Saturday 19 September 2015


It is Open House weekend. Forward planning not being my strong point, it was lunchtime before I looked at the brochure - so that's why I had to stay local and visit this suburban Versailles. It's six years old, built by a Polish millionaire as a tribute to his grandmother who was inconsolable after the loss of the family palace back home.
What can you say ... if you've got it, flaunt it. There's some pictures here. (Poky kitchen - but look at that fridge!) Somewhere underneath the bling there is what I imagine must have been a perfectly nice Arts and Crafts house in keeping with the rest of the street.
The owner is a balletomane and recently took up ballet in his 60s. He has danced excerpts from Swan Lake in his gilded salon, we were told on the tour - by a member of staff who has mastered the art of keeping a straight-ish face - clad in white tights, and partnered by a prima ballerina. (Cue: distressed looks from British visitors, especially the men, as it will take some time to expunge this image.)
It did make me think of Hyacinth Bucket's candlelit soirées.

Thursday 17 September 2015


The lion on Westminster Bridge ...


The caryatids on St Pancras Church,  one of my favourite London buildings ...


And the detail on so many houses around Bloomsbury ...

I took all of this for granted and just assumed that it was made of stone. In fact, it is Coade stone, a highly durable artificial stone that resisted corrosion by London's acid rain and still looks good as new today. And what I'd never have guessed was that it was manufactured in the 18th century by an entrepreneurial spinster Mrs (courtesy title) Eleanor Coade. Her factory was on the South Bank where the Festival Hall is today. 
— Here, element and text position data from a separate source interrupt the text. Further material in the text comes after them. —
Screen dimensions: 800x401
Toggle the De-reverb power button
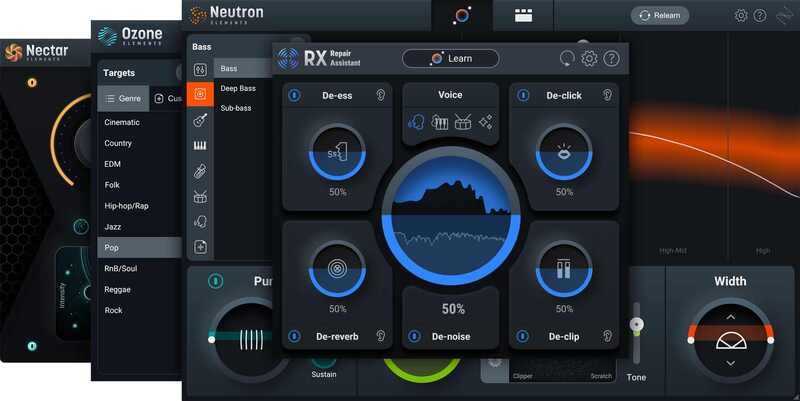point(295,336)
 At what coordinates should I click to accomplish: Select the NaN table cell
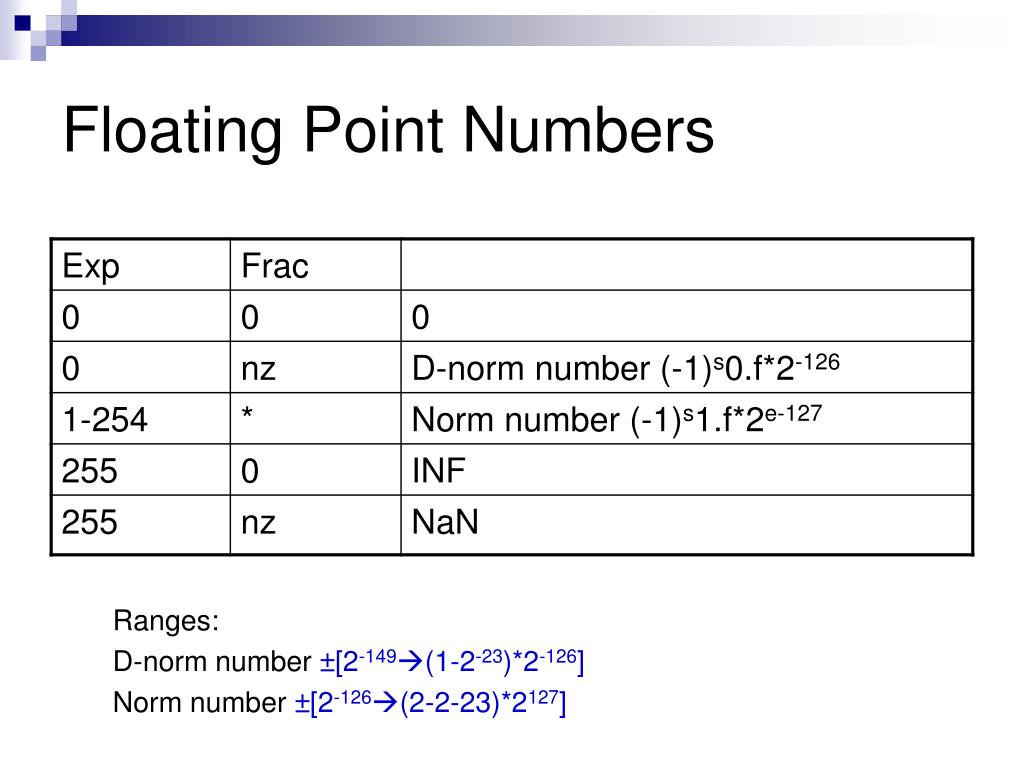coord(686,524)
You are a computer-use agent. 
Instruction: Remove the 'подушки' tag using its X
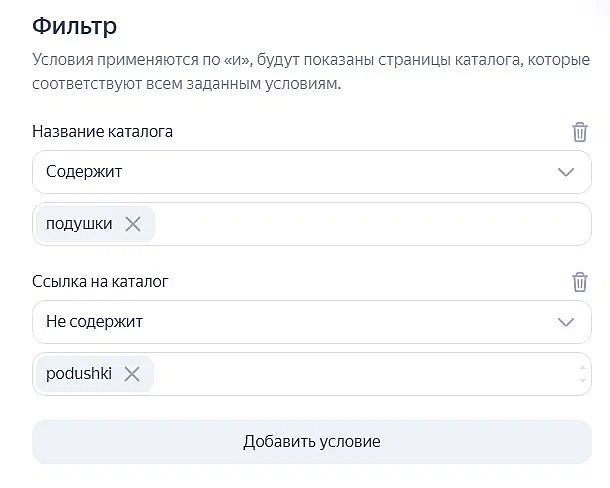click(x=133, y=224)
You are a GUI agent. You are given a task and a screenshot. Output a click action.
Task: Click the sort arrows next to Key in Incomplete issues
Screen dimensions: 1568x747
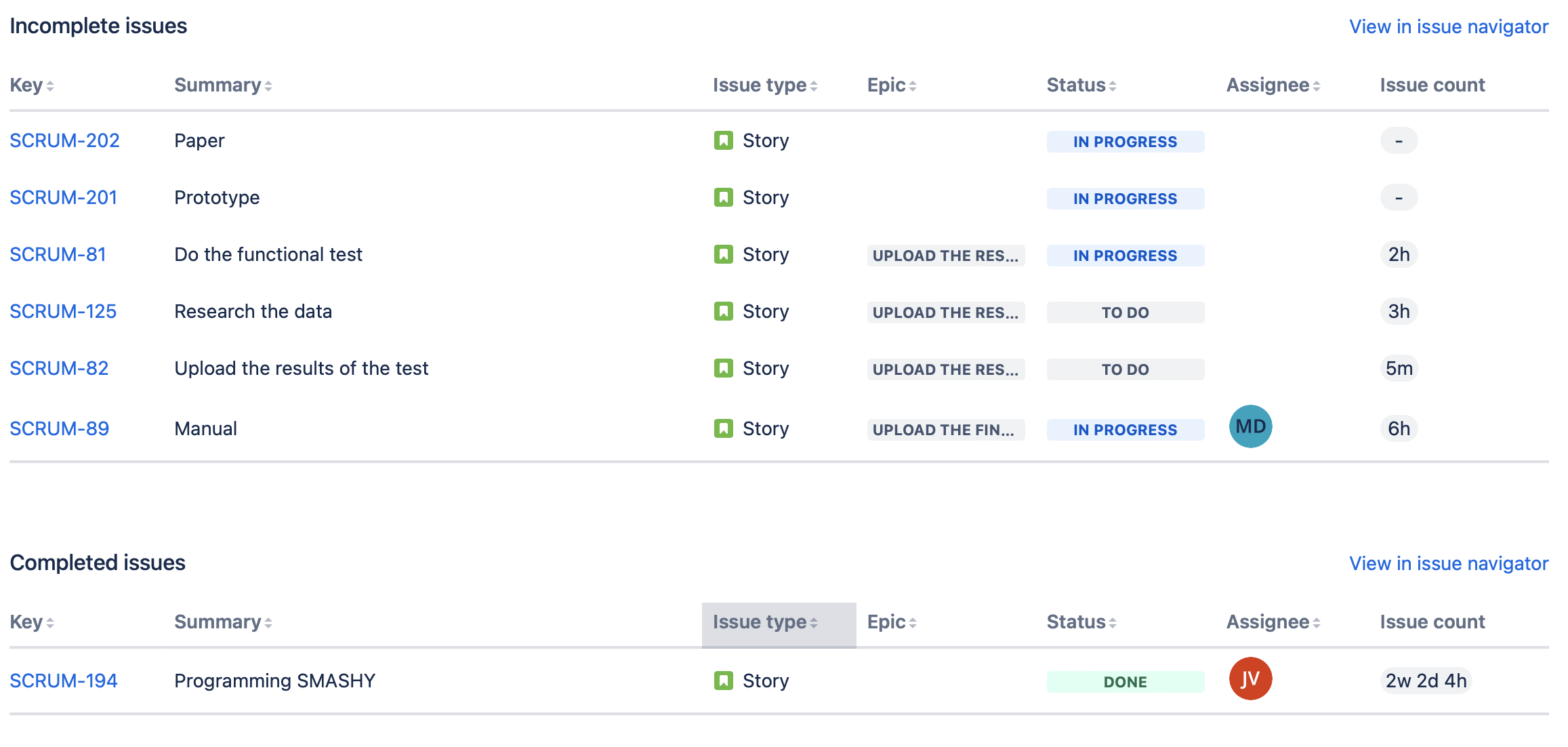click(50, 86)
And this is her own home in Lyme Regis, like a pink wedding cake with Coade stone icing, more recently the home of novelist John Fowles and now restored by the Landmark Trust. I am completely addicted to the Landmark Trust's website and when I win the lottery (I'll need to!)  I'm going to work my way around every single one of their properties, inviting all of my friends and some of my relations.   The story of the restoration - and Mrs Coade - is told on the new Channel4 series about the Landmark Trust. It's interesting, but I did wish they wouldn't keep skipping back and forth from one property to another; I'm sure the target audience has an attention span of longer than two minutes. And it means that so much of the programme is wasted on tedious re-caps.